Secondly, the arms of the Christ in Glory are stretched out to welcome all. Here we see his all-enveloping love. Nobody is excluded: young and old; single, married, and divorced; gay people, trans people, straight people; saints and sinners; people of faith and those without. God loves us all. Hence Paul’s wonderful prayer: “I pray that…. you may have the power to understand how broad and long, how high and deep, is Christ’s love. Yes, may you come to know his love – although it can never be fully known – and so be completely filled with the very nature of God” (Eph 3.18,19 GNB).
This past pandemic has caused many to wonder whether God truly love us – for we have been through the mill. But as the large colourful letters on the huge glass frontage of my first church in Altrincham declare, ‘YOU ARE LOVED’. Here is the amazing good news of the Gospel. It doesn’t matter who we are or what we have done, God loves us – and he will love us forever. To quote the Apostle Paul again: “I am convinced that neither death, nor life… nor things present, nor things to come… nor anything else in all creation, will be able to separate us from the love of God in Christ Jesus our Lord” (Rom 8.38,39). Amidst all the uncertainties of life, here is one great truth to hold onto: in Christ we see that God loves us, he loves you, he loves me.
The Christ in glory is, of course, the risen Christ who defeated the powers of death and hell. He is the triumphant Christ, for he conquered death and is Lord of Life. He is, declared Tomaso Campanella, “the irresistible Victor, who, tested to the uttermost, has proved himself in very deed might to save”. Jesus, not death, had the last word. God and not death will have the last word.

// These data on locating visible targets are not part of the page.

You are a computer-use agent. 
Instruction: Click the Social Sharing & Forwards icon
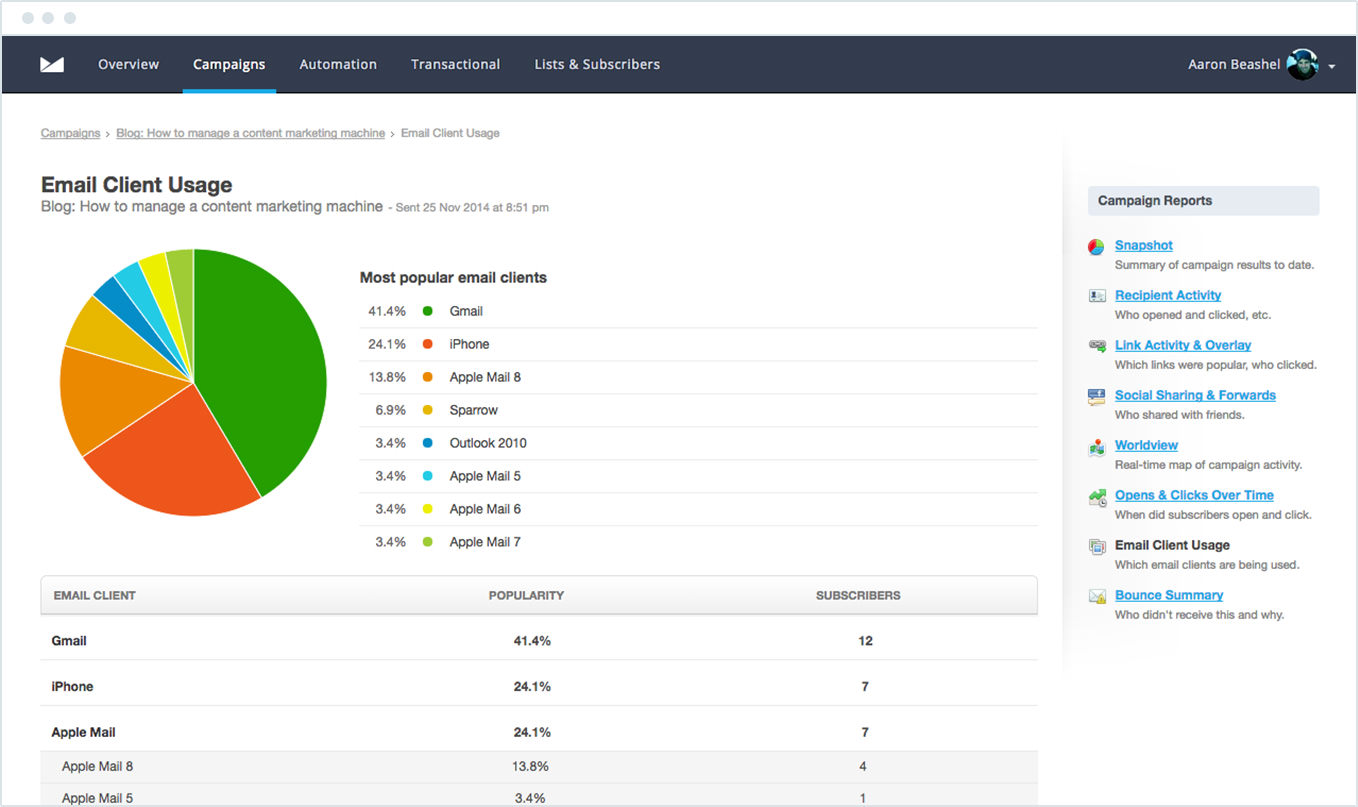[1097, 395]
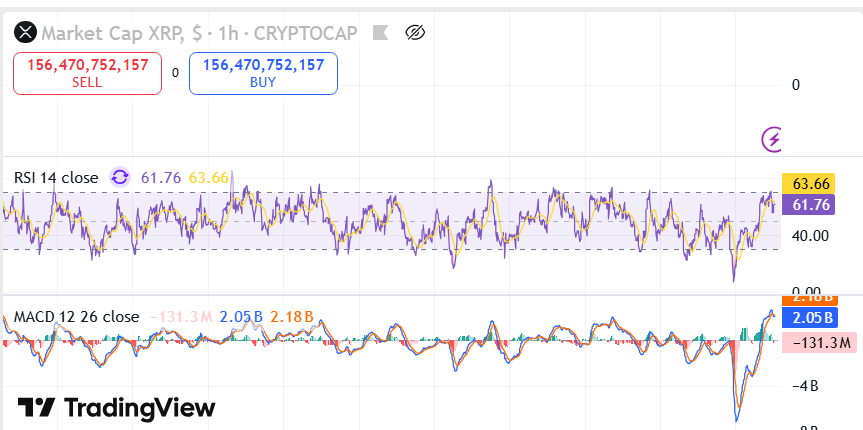Click the orange 2.18 B signal value in the MACD legend

[292, 316]
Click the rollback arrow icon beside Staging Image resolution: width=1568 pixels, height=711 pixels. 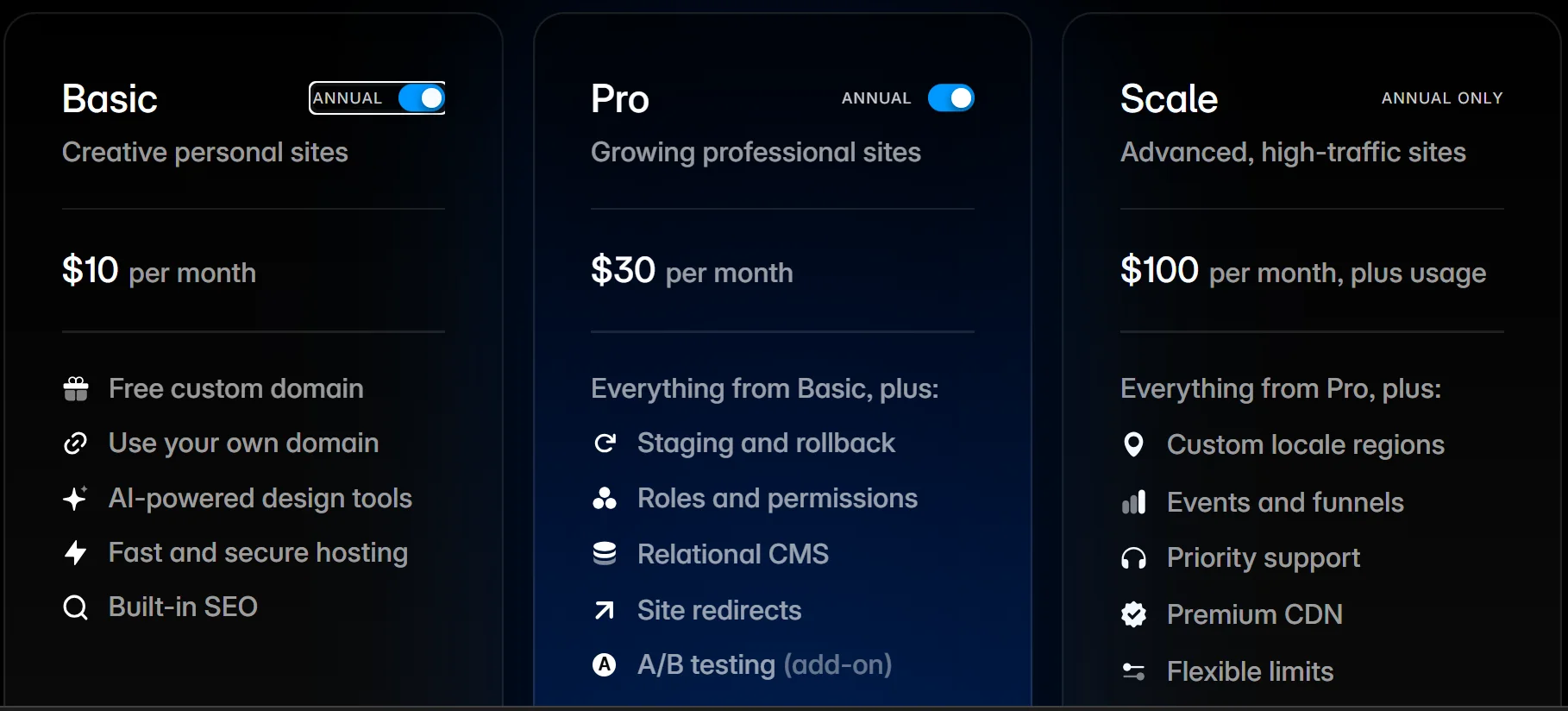[x=605, y=444]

What’s more, the Bible declares that in rising from the dead Jesus blazed a trail through the valley of the shadow down which those who have put their trust in him may follow too. In the words of Jesus, with which I begin every funeral: “I am the resurrection and the life. Those who believe in me, even though they die, will live” (John 11:25).
To a post-pandemic world still grieving its dead, the good news is that there is hope – for God raised Jesus from the dead! “God”, wrote the Apostle Peter, “has given us a new birth into a living hope through the resurrection of Jesus Christ from the dead” (1 Pet 1.3). It was “concerning the hope of the resurrection of the dead” that the Apostle Paul was on trial (Acts 23.6: see also 26,6). The ascended Christ has triumphed and will continue to triumph. Here is Good News indeed.

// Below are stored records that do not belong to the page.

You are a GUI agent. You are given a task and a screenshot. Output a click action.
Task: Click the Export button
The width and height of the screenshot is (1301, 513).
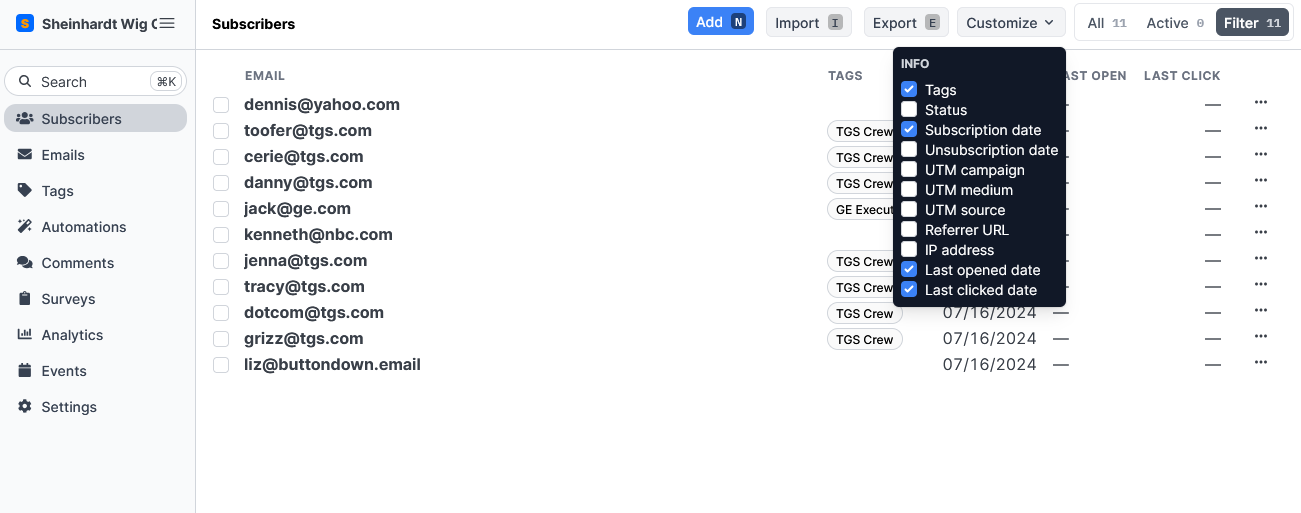[x=905, y=23]
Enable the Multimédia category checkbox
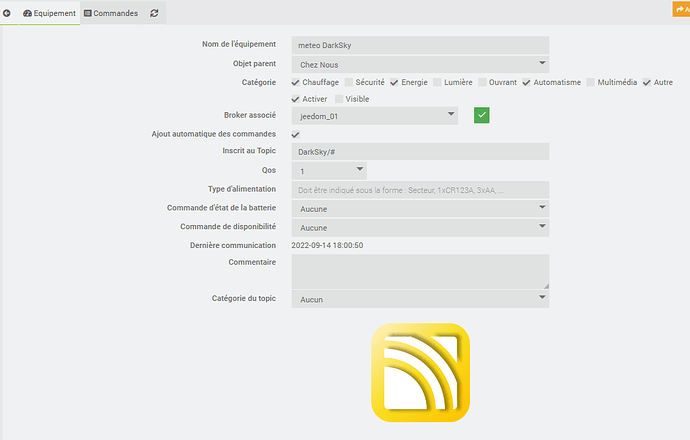 tap(590, 82)
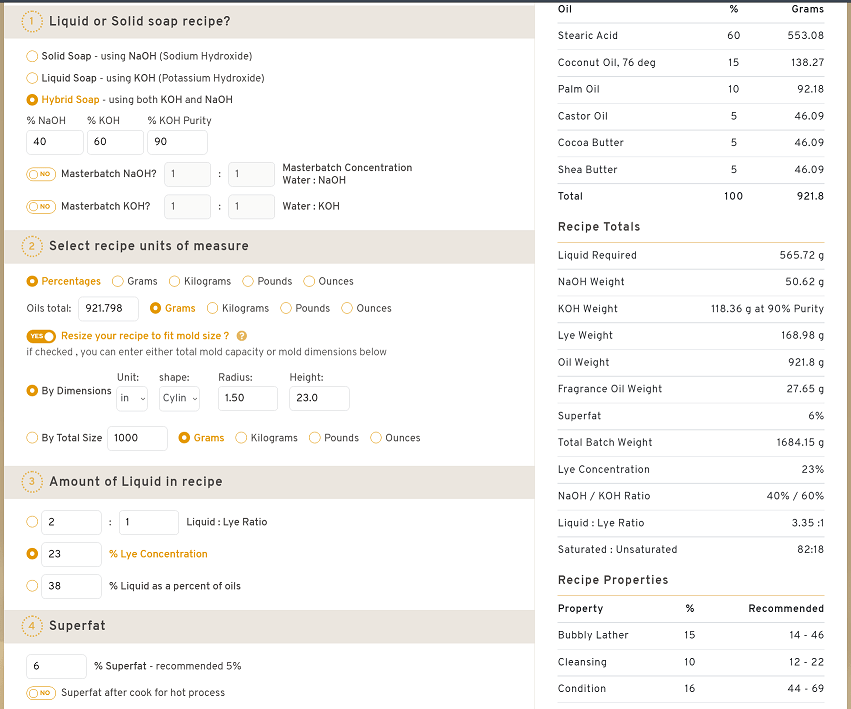The width and height of the screenshot is (851, 709).
Task: Open the mold shape dropdown showing Cylin
Action: click(x=178, y=398)
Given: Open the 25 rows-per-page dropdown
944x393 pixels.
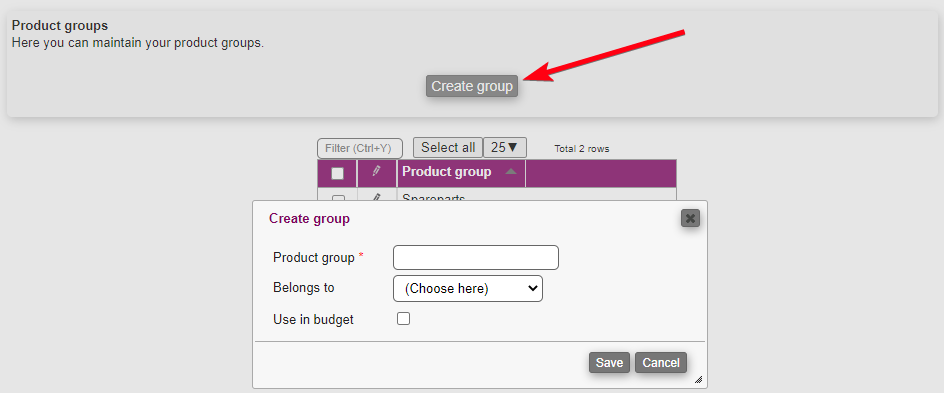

When the Queen and the Duke of Edinburgh came on one of their visits to Chelmsford Cathedral, Stephen Cottrell, the former Bishop of Chelmsford, now Archbishop of York, was the preacher. Standing in pulpit with the figure of Christ in Glory above, he declared:
We bring good news. We sing the song of him before whom every knee must bow, and yet whose ‘coming alongside us and moving ahead of us’ gospel means, paradoxically, that he is the one who kneels before us, who comes, if you like, as a servant, a slave, washes our feet, offers broken bread, wipes every tear from every eye, longs for us to know that we matter, that we are loved, that we are precious to God. He is King of Kings and Lord of Lords, and yet, at the same time, he is servant and shepherd. He is light in the darkest hour. Hope in the bleakest despair. A reason for going forwards, when everyone else turns back. He is joy. He is peace. He is love itself.
So on this Ascension Day let us look up and see the Christ in Glory, still bearing the marks of the nails, his arms stretched wide open in love, and let the wonder of his triumph fill our hearts with “indescribable and glorious joy” (1 Peter 1.8).